5.3.2.3   If a required QA test is performed during a grace period, the deadline for the next test shall be determined as follows:

5.3.2.3.1   For a gas audit or RATA of the monitoring systems described in section 5.1 of this appendix, determine the deadline for the next gas audit or RATA (as applicable) in accordance with section 2.2.4(b) or 2.3.3(d) of appendix B to part 75 of this chapter; treat a gas audit in the same manner as a linearity check.

5.3.2.3.2   For the gas audit of a HCl or HF CEMS, the grace period test only satisfies the audit requirement for the calendar quarter in which the test was originally due. If the calendar quarter in which the grace period audit is performed is a QA operating quarter, an additional gas audit is required for that quarter.

5.3.2.3.3   For the RATA of a HCl or HF CEMS, the next RATA is due within three QA operating quarters after the calendar quarter in which the grace period test is performed.

5.3.3   Conditional Data Validation> For recertification and diagnostic testing of the monitoring systems that are used to provide data under this appendix, and for the required QA tests when non-redundant backup monitoring systems or temporary like-kind replacement analyzers are brought into service, the conditional data validation provisions in §§75.20(b)(3)(ii) through (b)(3)(ix) of this chapter may be used to avoid or minimize data loss. The allotted window of time to complete calibration tests and RATAs shall be as specified in §75.20(b)(3)(iv) of this chapter; the allotted window of time to complete a gas audit shall be the same as for a linearity check (i.e., 168 unit or stack operating hours).

6. Missing Data Requirements

For the purposes of this appendix, the owner or operator of an affected unit shall not substitute for missing data from HCl or HF CEMS. Any process operating hour for which quality-assured HCl or HF concentration data are not obtained is counted as an hour of monitoring system downtime.

7. Bias Adjustment

Bias adjustment of hourly emissions data from a HCl or HF CEMS is not required.

8. QA/QC Program Requirements

The owner or operator shall develop and implement a quality assurance/quality control (QA/QC) program for the HCl and/or HF CEMS that are used to provide data under this subpart. At a minimum, the program shall include a written plan that describes in detail (or that refers to separate documents containing) complete, step-by-step procedures and operations for the most important QA/QC activities. Electronic storage of the QA/QC plan is permissible, provided that the information can be made available in hard copy to auditors and inspectors. The QA/QC program requirements for the other monitoring systems described in section 5.2 of this appendix are specified in section 1 of appendix B to part 75 of this chapter.

8.1   General Requirements for HCl and HF CEMS.

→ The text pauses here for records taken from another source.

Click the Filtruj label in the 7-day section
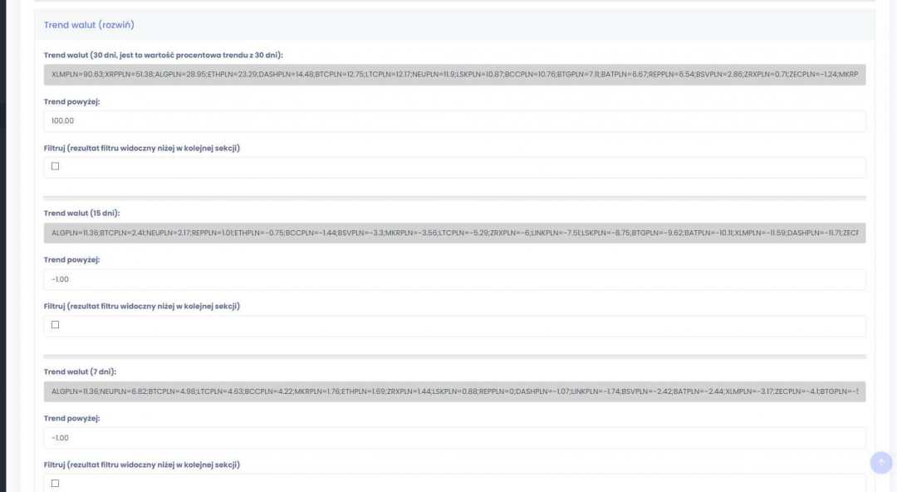Screen dimensions: 897x492 pyautogui.click(x=141, y=465)
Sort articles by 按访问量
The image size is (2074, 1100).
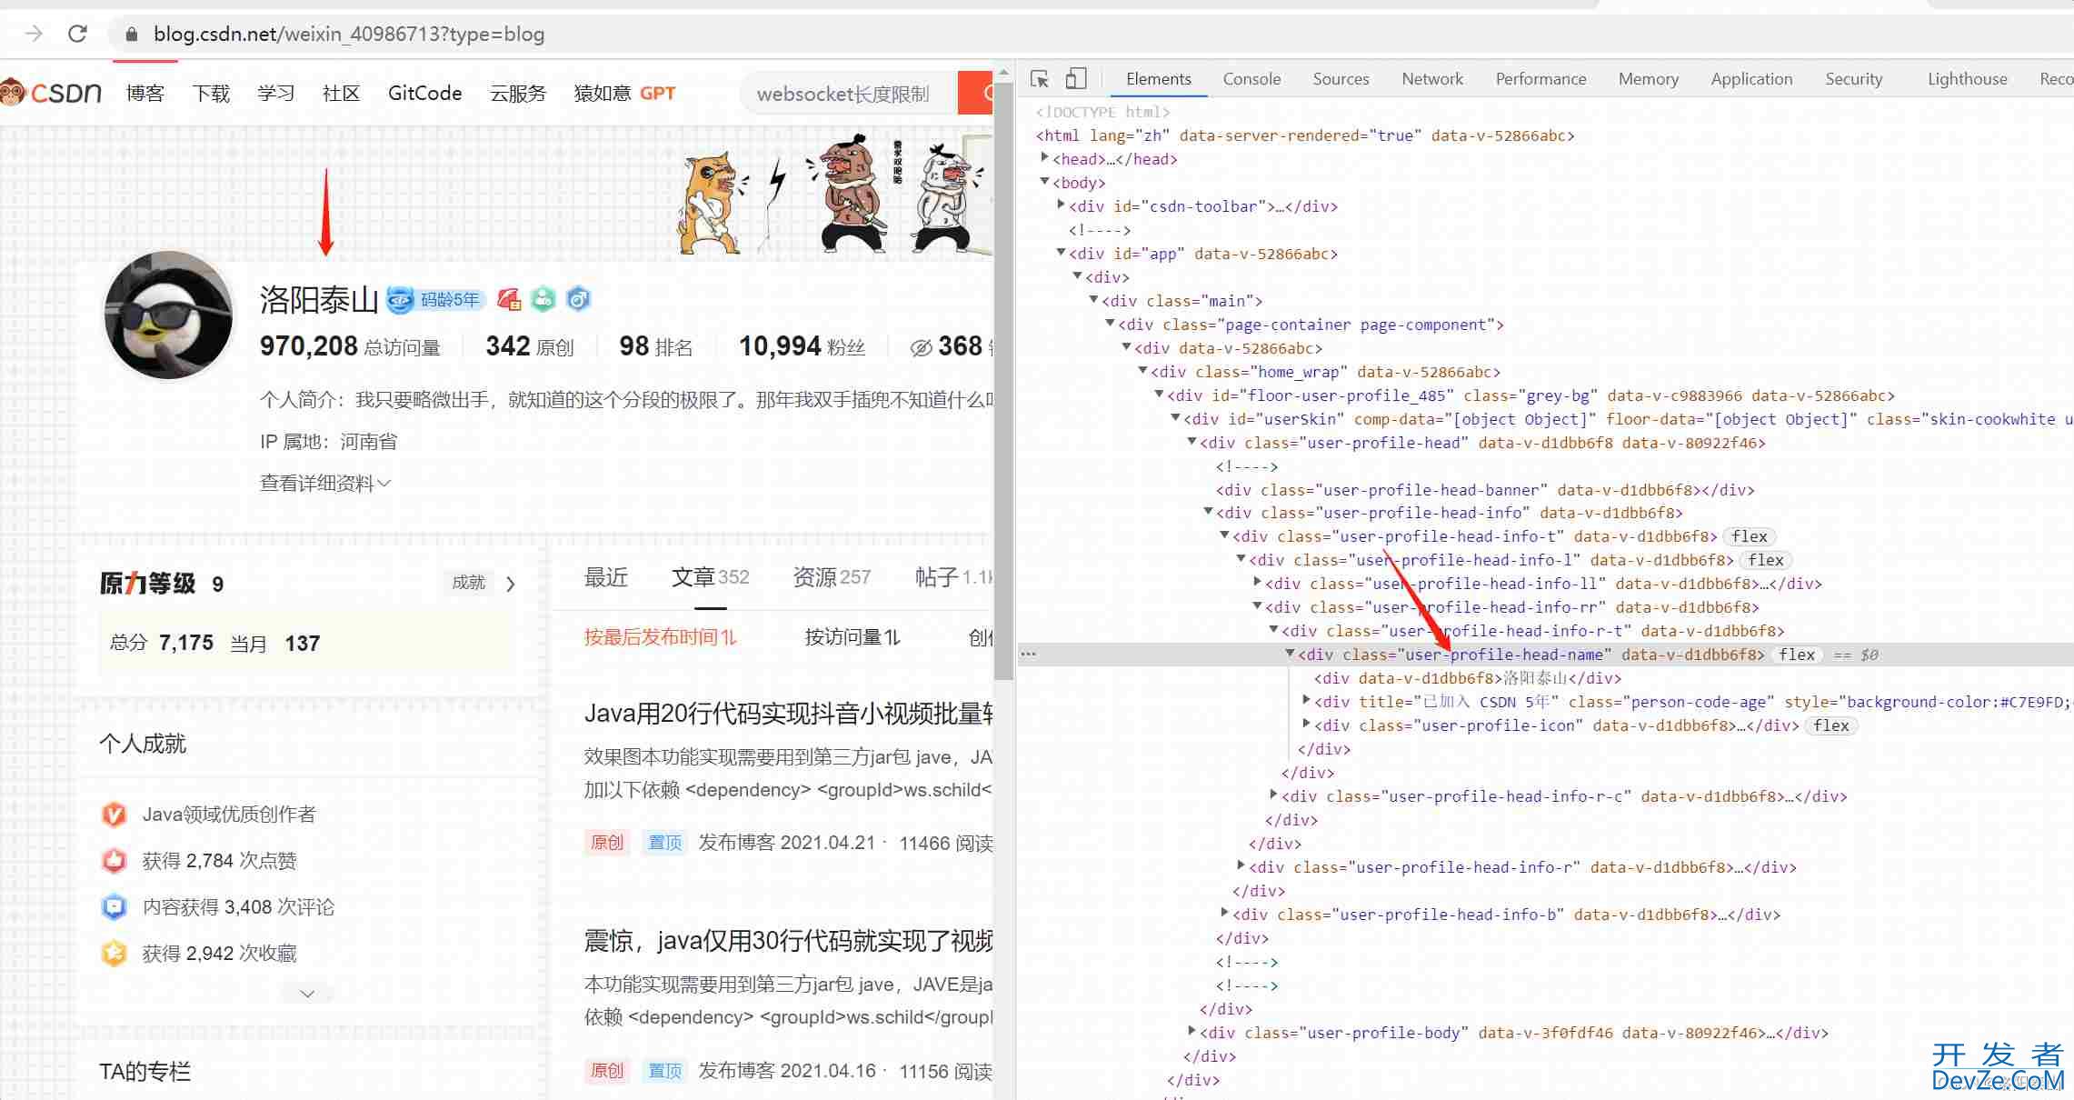pyautogui.click(x=852, y=637)
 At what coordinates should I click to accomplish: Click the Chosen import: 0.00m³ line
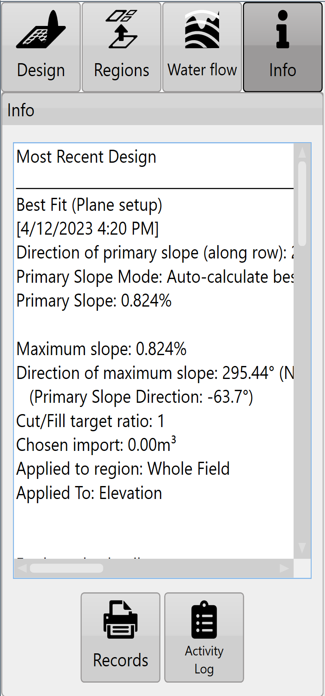[96, 445]
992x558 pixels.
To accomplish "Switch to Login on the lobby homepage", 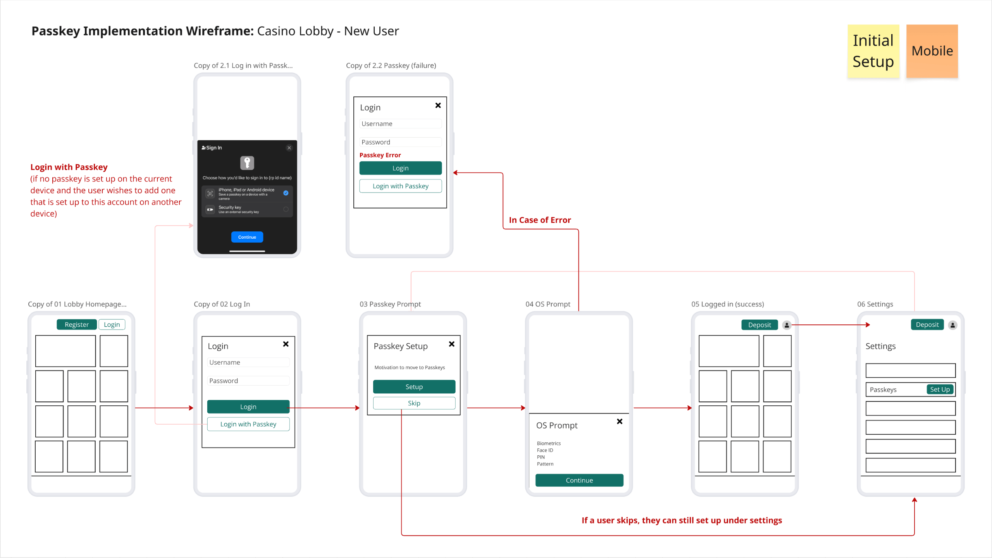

8.1.1   Preventive Maintenance. Keep a written record of procedures needed to maintain the HCl and/or HF CEMS in proper operating condition and a schedule for those procedures. This shall, at a minimum, include procedures specified by the manufacturers of the equipment and, if applicable, additional or alternate procedures developed for the equipment.

8.1.2   Recordkeeping and Reporting. Keep a written record describing procedures that will be used to implement the recordkeeping and reporting requirements of this appendix.

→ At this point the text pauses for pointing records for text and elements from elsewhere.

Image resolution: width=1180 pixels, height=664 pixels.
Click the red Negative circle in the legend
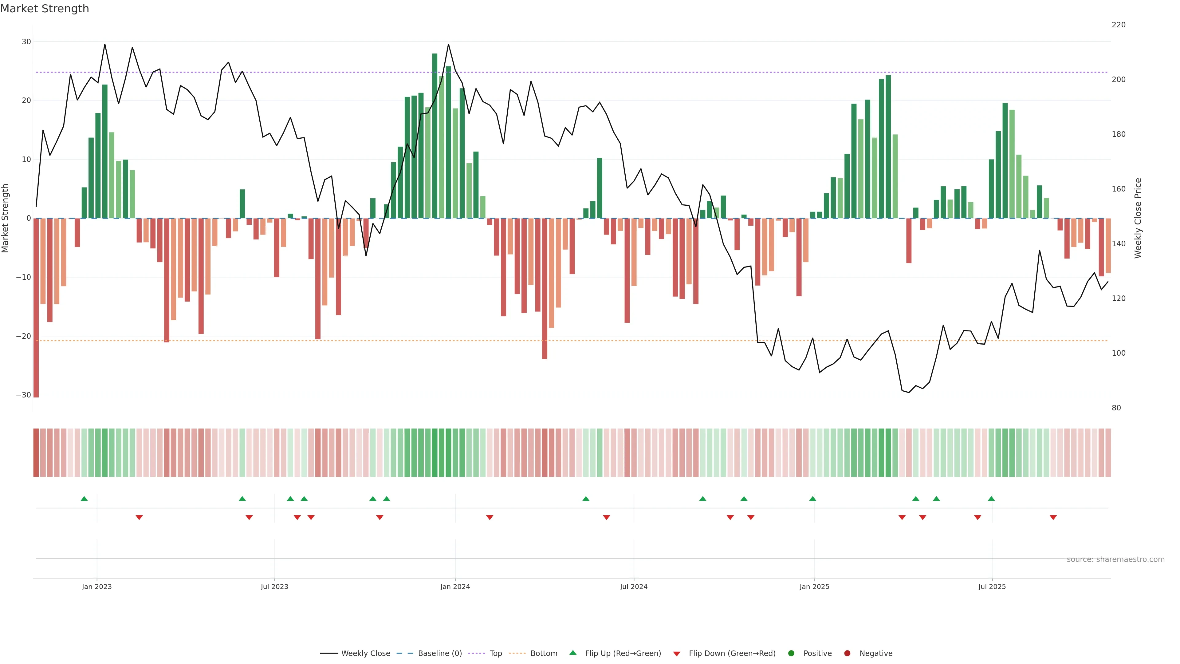847,653
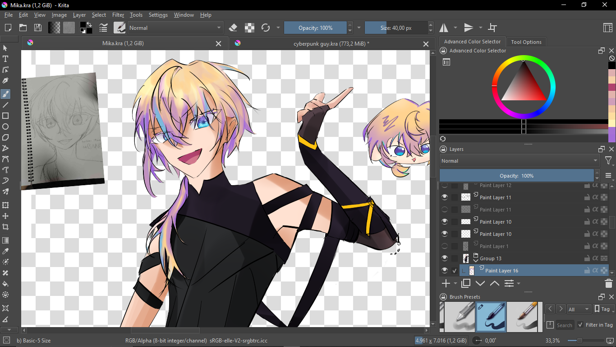The height and width of the screenshot is (347, 616).
Task: Select the Crop tool
Action: [x=5, y=227]
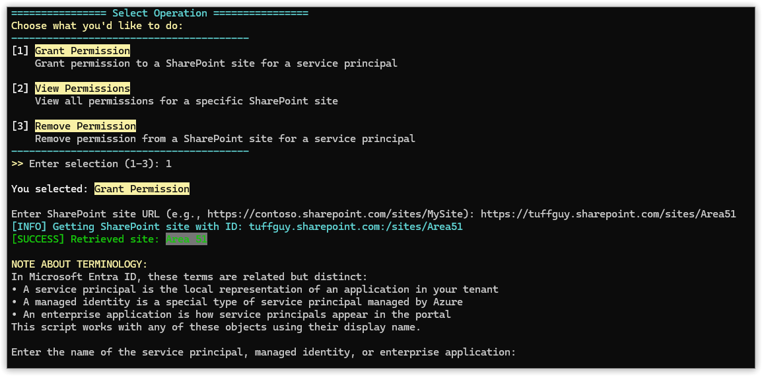Click the highlighted Grant Permission option label

(x=82, y=51)
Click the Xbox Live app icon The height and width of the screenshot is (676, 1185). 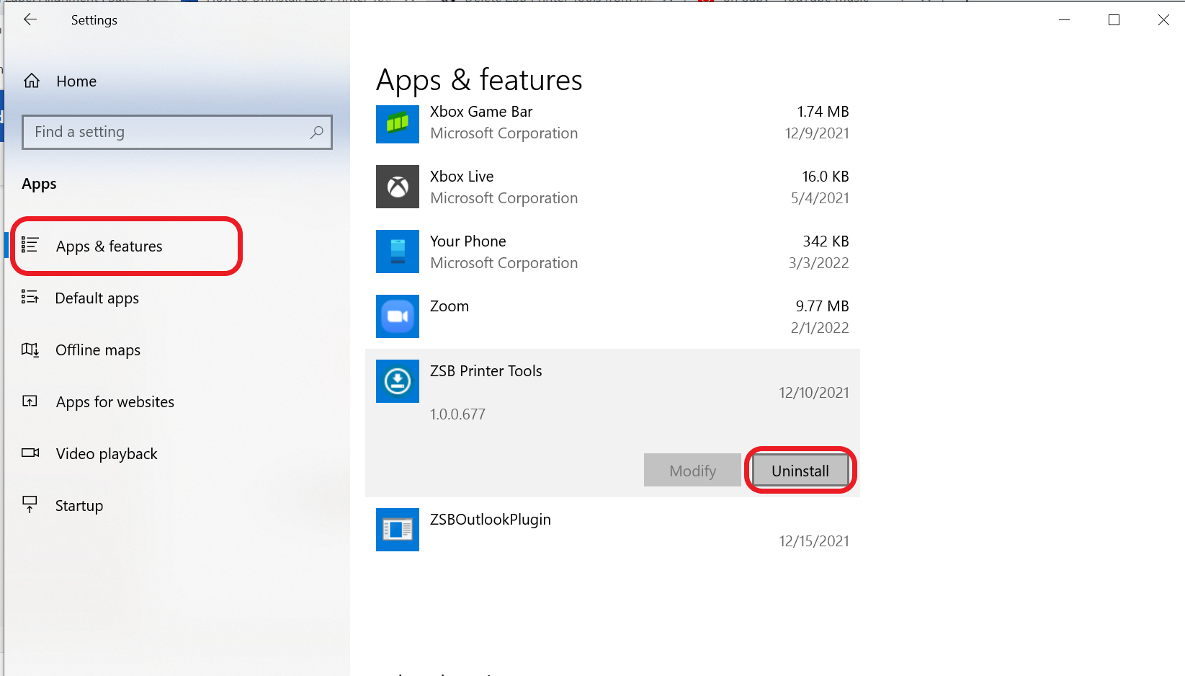(397, 187)
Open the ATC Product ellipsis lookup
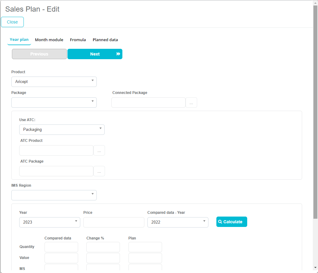 pos(99,151)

8.1.3   Maintenance Records. Keep a record of all testing, maintenance, or repair activities performed on any HCl or HF CEMS in a location and format suitable for inspection. A maintenance log may be used for this purpose. The following records should be maintained: Date, time, and description of any testing, adjustment, repair, replacement, or preventive maintenance action performed on any monitoring system and records of any corrective actions associated with a monitor outage period. Additionally, any adjustment that may significantly affect a system's ability to accurately measure emissions data must be recorded and a written explanation of the procedures used to make the adjustment(s) shall be kept.

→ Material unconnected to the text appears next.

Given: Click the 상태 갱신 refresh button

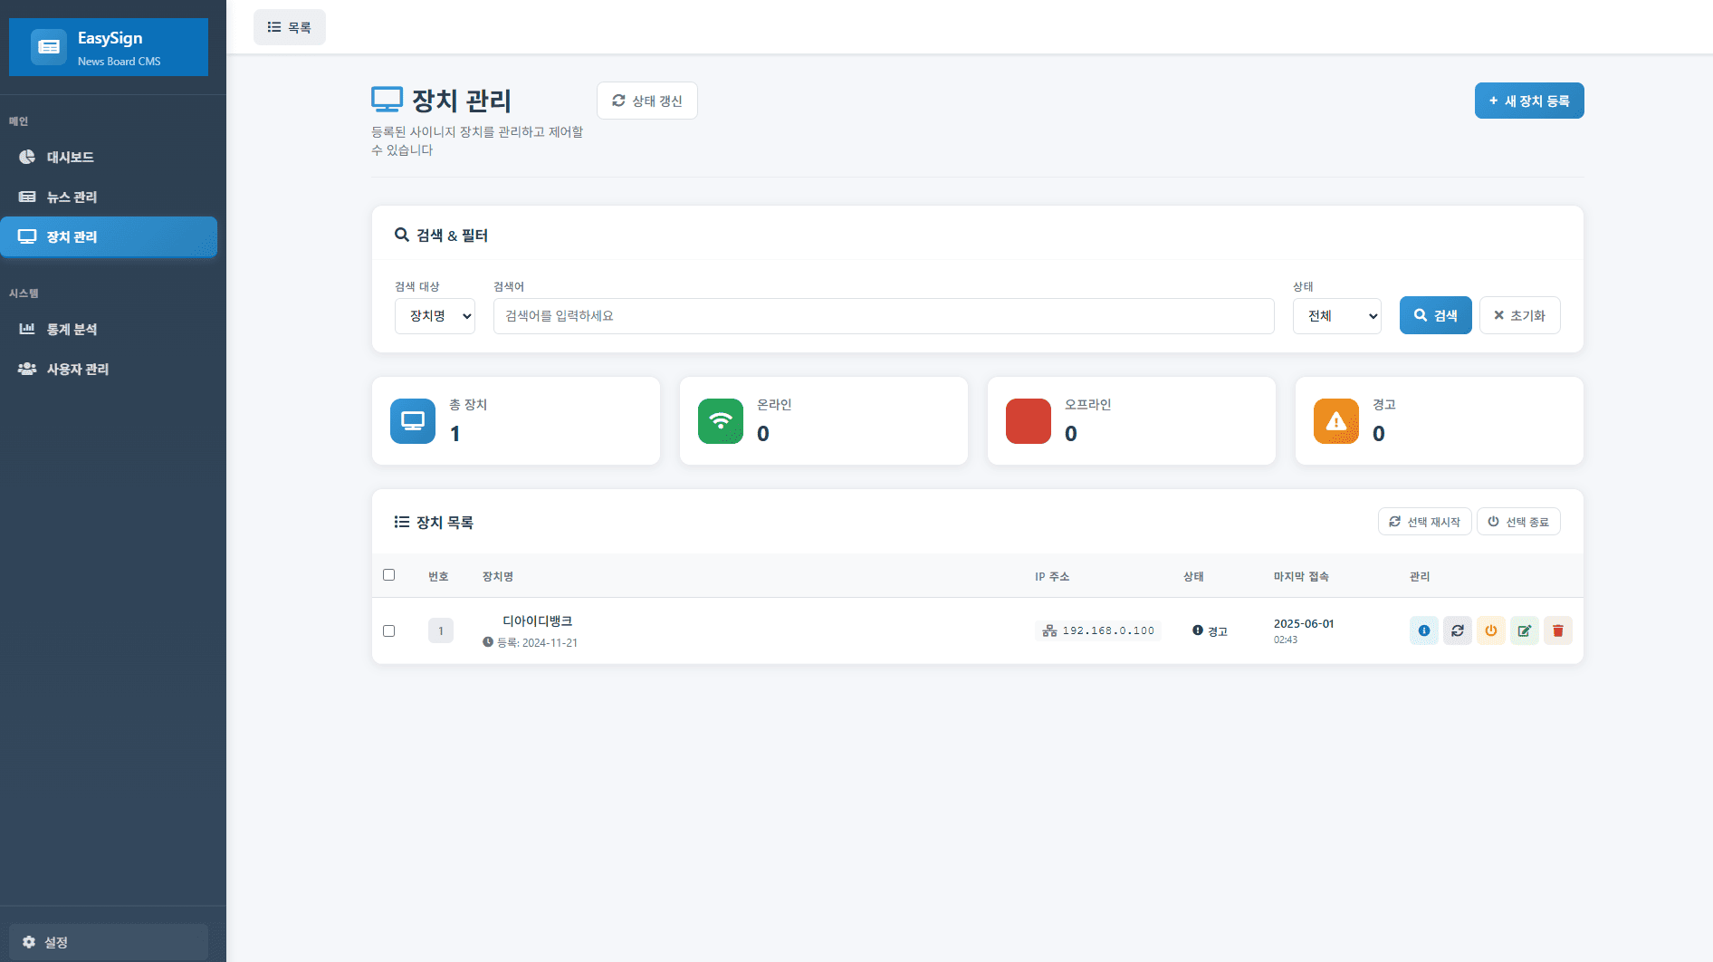Looking at the screenshot, I should point(646,101).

8.2   Specific Requirements for HCl and HF CEMS. The following requirements are specific to HCl and HF CEMS:

8.2.1   Keep a written record of the procedures used for each type of QA test required for each HCl and HF CEMS. Explain how the results of each type of QA test are calculated and evaluated.

8.2.2   Explain how each component of the HCl and/or HF CEMS will be adjusted to provide correct responses to calibration gases after routine maintenance, repairs, or corrective actions.

9. Data Reduction and Calculations

9.1   Design and operate the HCl and/or HF CEMS to complete a minimum of one cycle of operation (sampling, analyzing, and data recording) for each successive 15-minute period.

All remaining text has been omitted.